Ainsi, c’est Jésus seul  qui sauve le monde ; c’est Lui seul qui, par un sacrifice total, inimaginable, fait descendre sur la terre ce mystérieux Esprit, cette colombe de paix qui, se posant sur le front des incapables, les transfigure en infatigables disciples, en clairvoyants et en martyres.

Certes de nos jours, Il est à là plus haute place dans les maisons de Dieu et dans les cœurs de ceux sui veulent encore croire en Lui. Mais il est entouré de trop prés par trop de saints. Certes, Sa bénévolence, Sa douceur, Son indulgence lui rendent cette compagnie légère. Les auréoles que les hommes ont abondamment distribués, sur les vitraux et dans les textes, à d’autres hommes ne lui paraissent pas sacrilèges.

Mais ce qui le serait, ce serait rabaissant Jésus et haussant Ses apôtres ou Ses disciples, de niveler le Rachat du monde au point d’en faire un travail collectif. Quant  nous remercions, il faut remercier Celui qui a donné Celui qui S’est donné. Quand nous demandons, il faut demander à Celui qui peut donner parce qu’Il est le Maître des inépuisables richesses. D’autres — et c’est leur droit — voudront peut-être passer par les « bureaux » du Ciel, par ces saints pour lesquels nous n’avons que respect et admiration ; nous préférons, par la prière, appeler Jésus, servir Jésus.

Pour ceux que Sa grandeur accable, il y a Marie. Elle a elle-même fixé sa place. Les Evangiles nous disent qu’Elle n’intervient qu’une fois dans les affaires de son Fils, et c’est pour  prononcer ces les fameuses paroles : « Faites ce qu’il vous dira. »
Mais, silhouette silencieuse, grave et douce, douloureuse et ferme, pendant toute la vie publique et jusqu’au pied de la croix, Elle témoigne de la grandeur des femmes et des mères ; nous la prions à cette place qui est la sienne, toute effacement, d’intimité, toute baignée d’une lumière où la fulgurance du Ciel se mêle aux bonnes lueurs de la terre. C’est la Dame du pardon facile, l’Amie des temps douloureux.
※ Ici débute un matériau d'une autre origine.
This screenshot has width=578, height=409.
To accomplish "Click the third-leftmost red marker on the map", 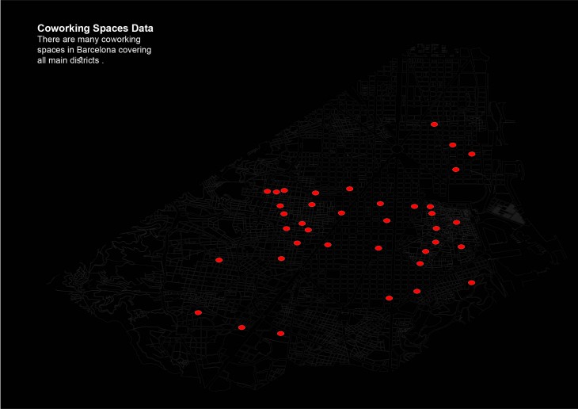I will (241, 327).
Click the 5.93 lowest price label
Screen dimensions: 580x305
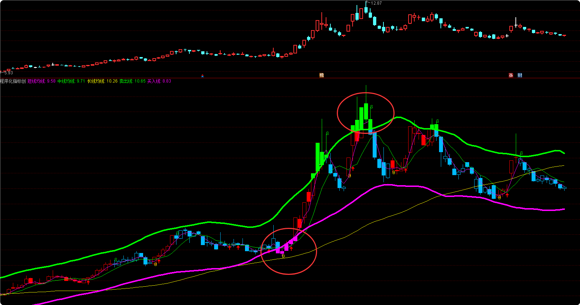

C’est son temps aujourd’hui sur la terre. Remarque t‘on assez que la Salutation contient le nom de Jésus ? C’est précisément parce qu’Elle a, pour notre temps une sorte de délégation sur notre quotidien. Jésus la porte en Lui comme jadis Elle Le portait en elle.

Paroles de gratitude, paroles de remerciements et d’adoration telles veulent être celles que recueille ce papier.
Mais c’est dans la solitude de nos méditations, dans la ferveur de nos actes, dans l’action et la prière, dans la prière en dans l’action, que nous pouvons donner un sens de dépassement à ce qui n’est qu’une vague esquisse.
Pâques convient à de tels efforts, à cette marche vers les lointaines limites humaines, là ou commence le seul Royaume, le Royaume de Dieu.

 

                                                                                            

                                                                                             Bulletin des Amitiés Spirituelles. Avril 1955.